_Problem 1:_ Translate this sentence from the project description into Spanish: "Remarkably, these steps can occur with almost 100% quantum efficiency."
_Problem 2:_ List everything the project description says photosynthesis provides.

_Document excerpt:_

-- Opening Marker --

BBSRC-NSF/BIO: Quantum-enhanced long-range energy capture

Photosynthesis powers life on Earth, providing all of our food, oxygen and most of our energy. The general principles underpinning the first steps of photosynthesis have been conserved by evolution; a protein network, termed the antenna, captures solar energy and delivers it to a dedicated protein, the reaction center, where electricity is generated.

Remarkably, these steps can occur with almost 100% quantum efficiency. Recent observations suggest that nature may achieve this high efficiency by utilizing wavelike transport of absorbed solar energy from the antenna to the reaction centers. However, the presence and role of such quantum mechanical phenomena in natural systems are highly debated.

One challenge to characterizing their impact has been that experiments on the antenna were performed in non-native and isolated solutions. In this project, which is a collaboration between researchers at the Michigan Institute of Technology (US) and the University of Sheffield (UK), the investigators will attempt a step-change in our understanding by investigating how solar energy is transported within the native network.

These experiments will simultaneously uncover the mechanisms that give rise to efficient capture and conversion of solar energy to electricity and identify the interactions that enhance or repress the underlying quantum behaviors. They will then seek to exploit these natural design principles to build non-native systems with enhanced abilities to propagate energy efficiently over increased distances.

-- Closing Marker --

_Data:_
-- Opening Marker --

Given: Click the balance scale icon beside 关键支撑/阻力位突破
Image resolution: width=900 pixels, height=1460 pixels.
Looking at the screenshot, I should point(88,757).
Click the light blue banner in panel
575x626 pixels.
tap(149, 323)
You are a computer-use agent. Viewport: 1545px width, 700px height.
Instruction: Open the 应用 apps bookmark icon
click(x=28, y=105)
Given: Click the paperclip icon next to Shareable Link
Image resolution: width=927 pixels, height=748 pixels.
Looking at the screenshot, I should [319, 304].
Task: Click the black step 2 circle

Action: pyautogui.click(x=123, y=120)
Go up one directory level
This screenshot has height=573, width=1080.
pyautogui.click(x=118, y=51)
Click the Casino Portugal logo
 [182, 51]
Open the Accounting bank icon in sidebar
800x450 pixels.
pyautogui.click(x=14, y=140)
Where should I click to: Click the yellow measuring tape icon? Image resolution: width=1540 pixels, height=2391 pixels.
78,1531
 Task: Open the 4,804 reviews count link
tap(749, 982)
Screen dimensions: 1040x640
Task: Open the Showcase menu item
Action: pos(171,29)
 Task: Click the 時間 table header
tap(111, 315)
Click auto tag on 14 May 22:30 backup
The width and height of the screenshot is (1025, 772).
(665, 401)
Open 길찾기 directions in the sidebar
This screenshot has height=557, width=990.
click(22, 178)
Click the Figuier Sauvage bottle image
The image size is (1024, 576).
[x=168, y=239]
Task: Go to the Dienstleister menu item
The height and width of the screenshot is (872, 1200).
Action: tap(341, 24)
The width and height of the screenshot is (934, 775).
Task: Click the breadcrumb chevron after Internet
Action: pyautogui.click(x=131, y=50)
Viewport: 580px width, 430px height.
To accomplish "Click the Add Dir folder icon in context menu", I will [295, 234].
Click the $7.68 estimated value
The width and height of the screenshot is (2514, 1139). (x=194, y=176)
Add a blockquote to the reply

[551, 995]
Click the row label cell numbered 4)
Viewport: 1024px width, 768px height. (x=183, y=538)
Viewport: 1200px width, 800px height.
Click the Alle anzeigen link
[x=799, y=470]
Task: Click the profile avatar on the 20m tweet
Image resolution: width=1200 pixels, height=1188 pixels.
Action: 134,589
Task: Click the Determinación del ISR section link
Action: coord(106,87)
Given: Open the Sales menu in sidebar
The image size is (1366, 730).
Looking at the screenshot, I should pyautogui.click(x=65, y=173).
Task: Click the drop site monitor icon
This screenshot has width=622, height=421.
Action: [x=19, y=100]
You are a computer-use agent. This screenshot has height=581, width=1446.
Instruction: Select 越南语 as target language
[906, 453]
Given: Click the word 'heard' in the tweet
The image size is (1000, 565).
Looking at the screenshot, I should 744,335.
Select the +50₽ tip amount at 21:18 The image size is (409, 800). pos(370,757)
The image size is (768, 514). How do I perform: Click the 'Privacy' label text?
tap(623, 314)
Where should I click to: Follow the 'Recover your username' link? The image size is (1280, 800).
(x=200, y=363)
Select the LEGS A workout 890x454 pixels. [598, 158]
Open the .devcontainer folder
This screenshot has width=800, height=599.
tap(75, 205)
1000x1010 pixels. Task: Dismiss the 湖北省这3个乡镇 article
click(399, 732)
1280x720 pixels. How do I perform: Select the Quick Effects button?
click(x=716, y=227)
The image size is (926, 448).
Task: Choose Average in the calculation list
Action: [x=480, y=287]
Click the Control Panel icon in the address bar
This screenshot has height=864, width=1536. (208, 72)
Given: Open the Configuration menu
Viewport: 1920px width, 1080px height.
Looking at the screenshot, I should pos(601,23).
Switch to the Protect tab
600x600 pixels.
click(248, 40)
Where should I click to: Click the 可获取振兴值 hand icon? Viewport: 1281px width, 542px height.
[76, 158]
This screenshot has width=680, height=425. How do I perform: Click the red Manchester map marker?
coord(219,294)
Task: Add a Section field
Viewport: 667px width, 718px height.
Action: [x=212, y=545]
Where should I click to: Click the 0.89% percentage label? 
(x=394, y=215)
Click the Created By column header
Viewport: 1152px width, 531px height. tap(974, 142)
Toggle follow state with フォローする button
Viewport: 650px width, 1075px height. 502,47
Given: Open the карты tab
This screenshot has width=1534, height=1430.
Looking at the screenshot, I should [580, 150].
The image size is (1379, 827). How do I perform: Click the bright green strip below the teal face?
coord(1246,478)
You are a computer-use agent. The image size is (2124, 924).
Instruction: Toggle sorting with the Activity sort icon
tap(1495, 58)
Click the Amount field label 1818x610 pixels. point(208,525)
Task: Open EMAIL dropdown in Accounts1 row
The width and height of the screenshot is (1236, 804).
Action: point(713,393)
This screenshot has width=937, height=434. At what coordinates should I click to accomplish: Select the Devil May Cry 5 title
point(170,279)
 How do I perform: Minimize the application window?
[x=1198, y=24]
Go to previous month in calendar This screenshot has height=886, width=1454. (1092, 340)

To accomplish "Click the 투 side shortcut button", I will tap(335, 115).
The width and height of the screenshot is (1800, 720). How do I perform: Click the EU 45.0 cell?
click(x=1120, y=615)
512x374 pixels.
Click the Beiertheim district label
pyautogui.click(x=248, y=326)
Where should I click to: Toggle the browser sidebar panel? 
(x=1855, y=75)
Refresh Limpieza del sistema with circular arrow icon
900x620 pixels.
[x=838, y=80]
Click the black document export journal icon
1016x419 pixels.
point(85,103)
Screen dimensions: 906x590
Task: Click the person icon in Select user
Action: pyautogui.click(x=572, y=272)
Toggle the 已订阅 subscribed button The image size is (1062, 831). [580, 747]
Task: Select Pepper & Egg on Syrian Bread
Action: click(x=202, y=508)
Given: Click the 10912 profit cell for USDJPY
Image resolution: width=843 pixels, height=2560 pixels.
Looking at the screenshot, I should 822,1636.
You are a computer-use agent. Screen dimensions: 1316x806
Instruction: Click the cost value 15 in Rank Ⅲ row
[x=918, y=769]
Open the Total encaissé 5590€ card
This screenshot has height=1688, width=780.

-- Closing Marker --

_Your response 1:_ Sorprendentemente, estos pasos pueden producirse con una eficiencia cuántica de casi el 100 %.

_Your response 2:_
- all of our food
- oxygen
- most of our energy